C’était Gilbert, avons-nous dit, aussi pâle qu’Andrée, aussi désolé, aussi abattu qu’elle.

Andrée, à la vue d’un homme, à la vue d’un étranger, Andrée se hâta d’essuyer ses yeux, comme si la fière jeune fille eût rougi de pleurer. Elle composa son maintien et rendit l’immobilité à ses joues marbrées qu’agitait à l’instant même le frisson du désespoir.

Gilbert fut bien plus longtemps qu’elle à reprendre son calme, et ses traits gardèrent l’expression douloureuse que mademoiselle de Taverney aussitôt qu’elle releva les yeux, put, en le reconnaissant, remarquer dans son attitude et dans son regard.

— Ah ! c’est encore M. Gilbert, dit Andrée avec ce ton léger qu’elle affectait de prendre chaque fois que ce qu’elle croyait le hasard la rapprochait du jeune homme.

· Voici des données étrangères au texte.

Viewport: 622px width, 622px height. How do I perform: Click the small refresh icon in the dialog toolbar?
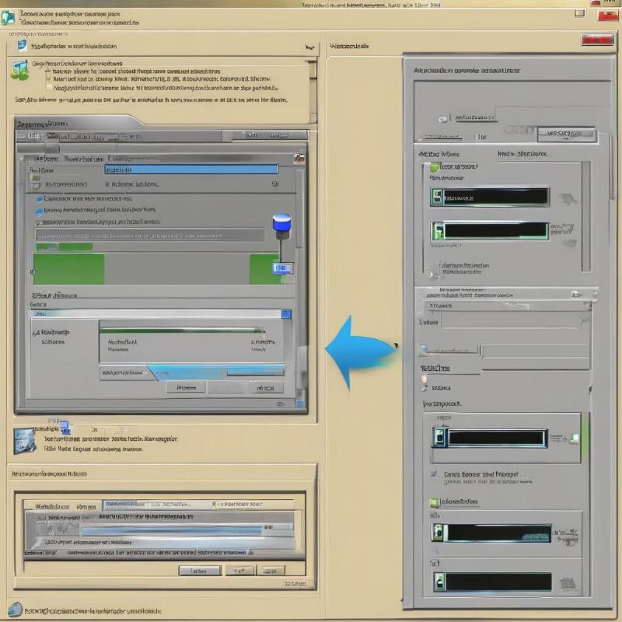click(32, 136)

Gilbert ne répondit rien ; il était encore trop violemment ému.

Cette douleur, qui avait fait frissonner le corps d’Andrée, avait violemment secoué le sien.

Ce fut donc Andrée qui continua, voulant avoir le dernier mot de cette apparition.

— Mais qu’avez-vous donc, monsieur Gilbert ? demanda-t-elle ; qu’avez-vous à me regarder avec cet air dolent ? Il faut que quelque chose vous attriste ; quelle chose vous attriste donc, s’il vous plaît ?

— Vous désirez le savoir ? demanda mélancoliquement Gilbert, qui sentait l’ironie cachée sous cette apparence d’intérêt.

— Oui.

— Eh bien, ce qui m’attriste, c’est de vous voir souffrir, mademoiselle, répliqua Gilbert.

— Et qui vous a dit que je souffrais, monsieur ?

— Je le vois.

— Je ne souffre pas, vous vous trompez, monsieur, dit Andrée en passant une seconde fois son mouchoir sur son visage.

Gilbert sentait monter l’orage ; il résolut de le détourner par son humilité.

— Pardon, mademoiselle, dit-il, c’est que j’ai entendu vos plaintes.

— Ah ! vous écoutiez. C’est mieux, alors…

— Mademoiselle, c’est le hasard, balbutia Gilbert, car il se sentait mentir.

— Le hasard ! Je suis désespérée, monsieur Gilbert, que le hasard vous ait amené près de moi ; mais encore, en quoi ces plaintes que vous avez entendues ont-elles pu vous attrister, dites-le moi, je vous prie ?

— Il m’est impossible de voir pleurer une femme, dit Gilbert d’un ton qui déplut souverainement à Andrée.

— Est-ce que par hasard je serais une femme pour M. Gilbert ? répliqua la hautaine jeune fille. Je ne mendie l’intérêt de personne ; mais celui de M. Gilbert moins encore que celui de tout autre.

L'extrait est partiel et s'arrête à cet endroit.